穴村久の書評ブログ

漫才哲学師(非国家資格)による小説と哲学書の書評ならびに試小説。新連載「失われし時を求めて」

にわとりとタマゴ2

2022-11-05 12:36:47 | 小説みたいなもの

 しばらく様子を見ていたが熱は下がらない。鼻水は洪水のように出て来て止まらない。猛烈なくしゃみを壁を震わせて連発する。

 まだ朝の行事がすんでいないことに気が付いて彼は立ち上がると、トイレに入った。顔を洗った。朝食にトーストを二枚焼いた。食べた後にいつも飲むコーヒーをどうしようかと思案した。

 風邪の時はコーヒーはよくないのかな。昔からかれはそう思っていた。学生の頃に母親から注意されたのだ。たしかによくないような気がする。しかし、それを体験したことはない。第一長い間風邪をひいたことがないのだ。湯冷ましを飲んだがなんだか腹に落ち着かない。とうとうもう一度お湯を沸騰させていつもの通りの濃いコーヒーをいれた。用心して最初は一口飲んで様子を見た。具合が悪そうならそれ以上飲むのをやめようとして。

 ところが、一口飲んだコーヒーが胃に落ちてからに、三分すると効果が覿面に表れた。しゃっきとしてきたのだ。意外だった。風邪気味だからとコーヒーを飲まなかったのが悪い影響を与えたのか。コーヒーを飲まないから症状が改善しないのか。にわとりが先か、タマゴが先か、みたいな問答を自問自答した。とにかく大丈夫そうだと残りのコーヒーを全部飲んでしまった。三十分後には寒気も去り、熱も下がり、風邪っ気も消えてしまった。

 これは誰にでも通用することではあるまい。学生時代から非常に強いコーヒーを毎朝飲んでいたので一回でも飲まないと調子が狂ったのかもしれない。さて今日の町漁りはどこにしようかな、と計画する元気も出てきたのである。


鶏と卵1

2022-11-05 09:13:54 | 小説みたいなもの

 連日のロケハンでいささか疲労が蓄積していたらしい。昨日は急に冷え込んで雨の降る中、街を長時間うろついた影響がでのだろう。床を離れて十五分後に寒気を体内に感じた。一時的なものかと様子を見ているとだんだんひどくなってくる。顔も洗わず朝食の用意もせずに長椅子にうずくまっていると、熱が出てきた。といっても体温計などというものはない。額に手を当てると明らかに熱い。やばいな、と用心して葛根湯を呑んだ。体温計はないが葛根湯はあるのである。

 只見大介から、その後連絡があって新宿の喫茶店で会った。なにか依頼したことで伝えることがあるということだった。そういうことならそちらの事務所に行くよ、というといやちょっと出る用事もあるのでついでに会いたいというのだ。

 新宿の喫茶店で会った。コーヒー一杯千円と言う店で彼の指定だったが、さすがに高い料金だけあってファストフード店とことなり客はすくない。そして客席の間にかなりの間隔がある。只見は時々利用しているらしい。事務所で会う都合がつかなくて、あまり人に聞かれたくない交渉などをするときに利用しているらしい。

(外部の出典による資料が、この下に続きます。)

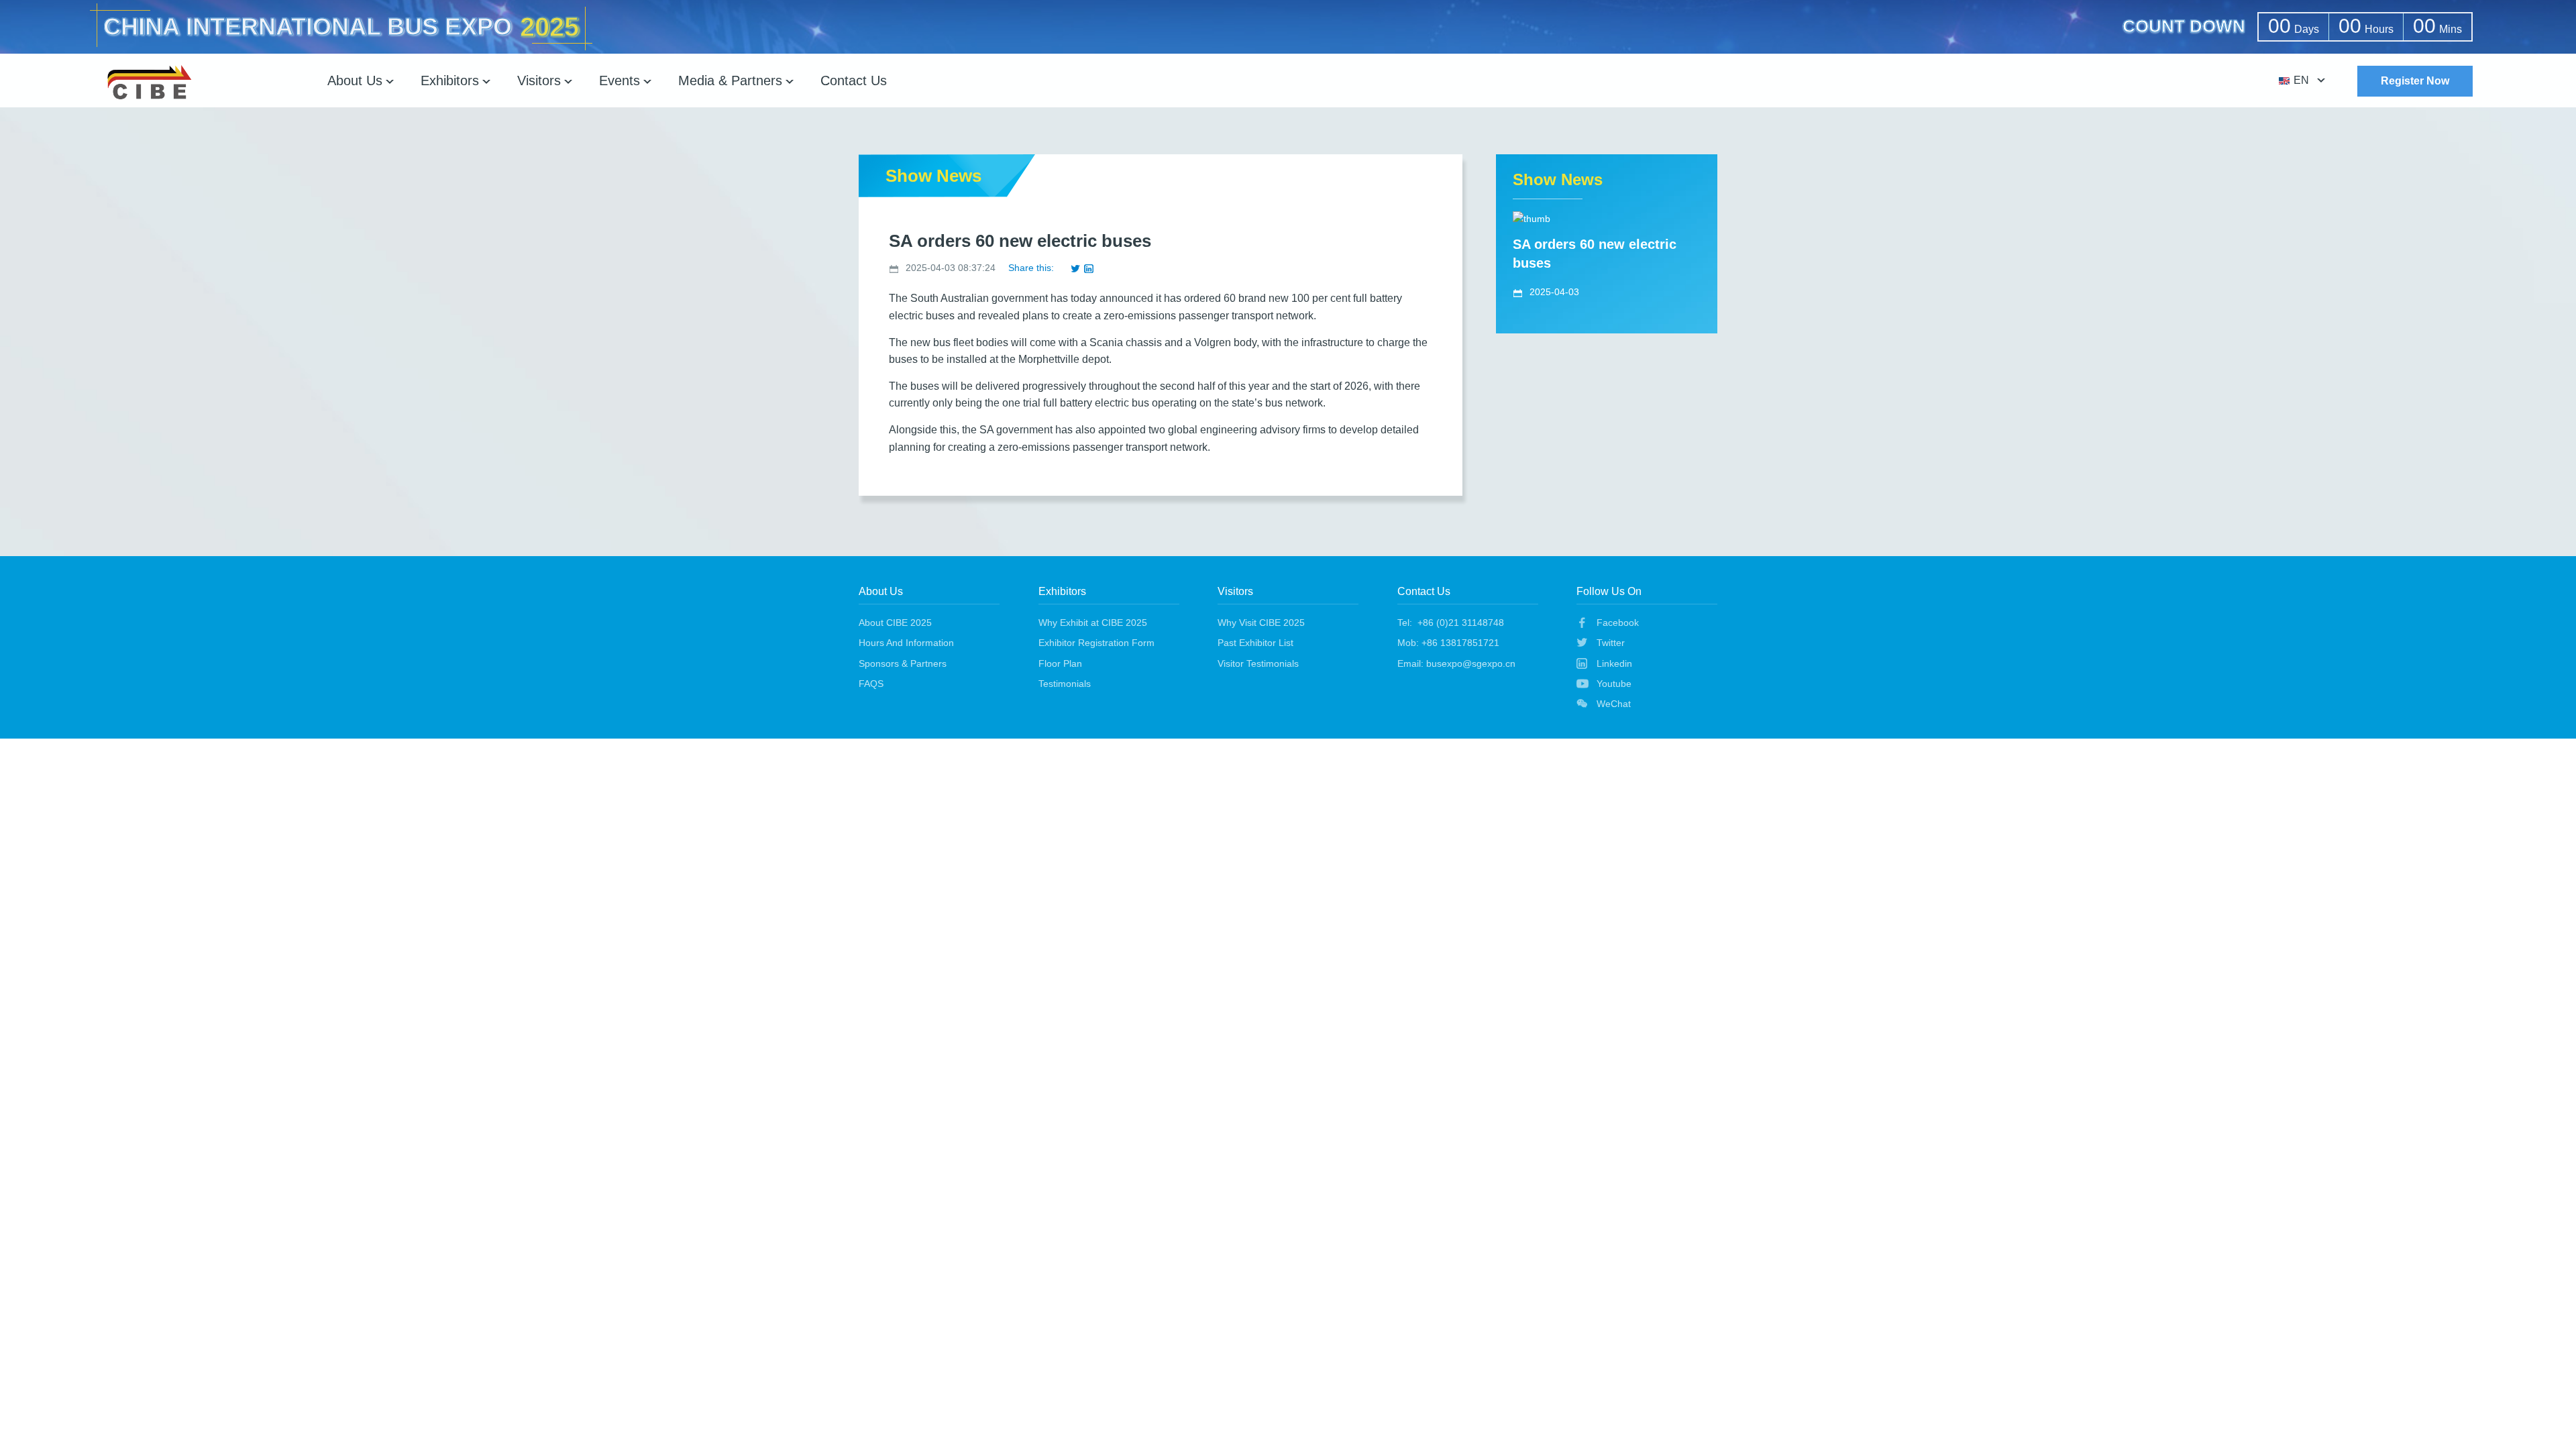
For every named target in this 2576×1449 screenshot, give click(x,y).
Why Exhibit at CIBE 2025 (1092, 622)
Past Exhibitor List (1255, 642)
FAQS (871, 683)
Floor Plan (1060, 663)
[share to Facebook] (1062, 268)
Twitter (1611, 642)
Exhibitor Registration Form (1096, 642)
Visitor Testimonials (1258, 663)
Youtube (1614, 683)
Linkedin (1614, 663)
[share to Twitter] (1075, 268)
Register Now (2415, 81)
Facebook (1618, 622)
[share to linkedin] (1088, 268)
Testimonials (1064, 683)
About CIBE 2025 (895, 622)
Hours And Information (906, 642)
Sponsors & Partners (903, 663)
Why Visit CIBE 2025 (1261, 622)
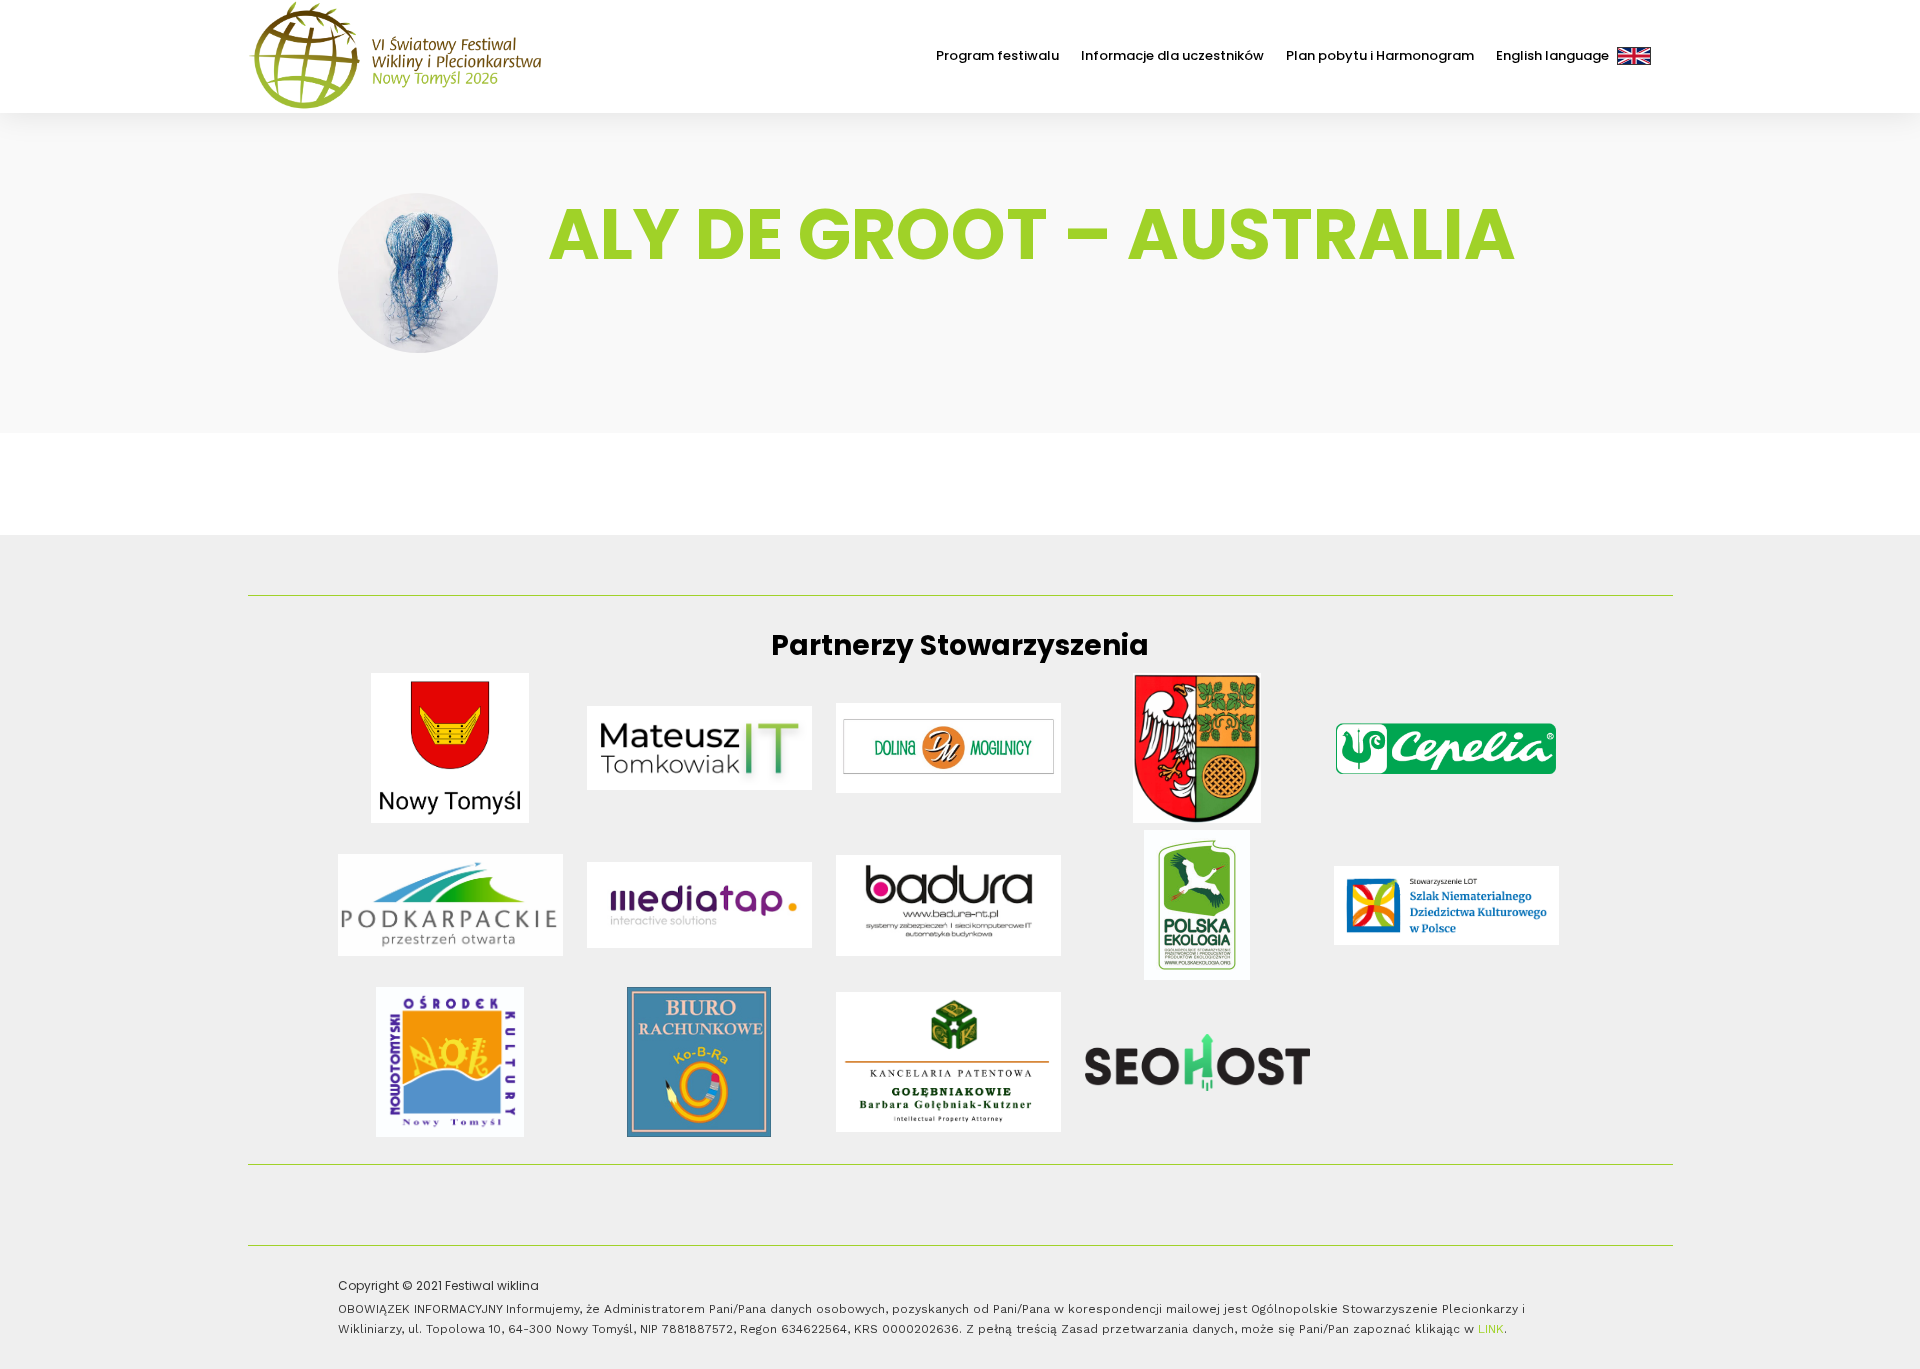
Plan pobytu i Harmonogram (1380, 55)
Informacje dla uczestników (1172, 55)
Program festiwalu (997, 55)
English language (1552, 55)
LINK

「先日の依頼の件だけどね、とうもうちにはないようだ。あるかもしれないが俺にはアクセスできなかった」と言いながらビジネスバッグから膨らんだ大型の封筒を取り出した。

「あまり参考にならないだろうが、テレビ局が取材のときにヘリコプターからとった俯瞰写真なんだ。火災とか災害の時にとるだろう。知り合いがいてね、雑談の時にその時のヴィデオがあるというので、別に秘密でもないからとコピーしてくれたんだ。もちろん網羅的ではないよ。君の目的に役に立つとも思えないが、俺が持っていてもしょうがないからな」

「すまないな。それならおたくの事務所に取りに行ったのに」

彼は笑った。「うちの会社はうるさくてね。部屋には盗聴器やカメラが設置してあるんだよ。会社の機密漏洩対策だな」

「へえ、監視が厳しいんだな」

「上には警察庁からの天下りが多くてさ。これなんか会社のデータじゃないから問題はないんだけど、こんなデータをやり取りしているとなんだって聞かれるからな。少なくとも会社の業務以外のことをしていたと分かるとまずいのさ」

「それで新宿まで持ってきてくれたのか。すまないな」

 

 たしかにそのデータはあまり役に立つものではなかった。それで日課の一万歩散歩をロケハンに充てていたのだが、疲労が蓄積したのと、昨日の悪天候に晒されて風邪をひいたのかもしれない。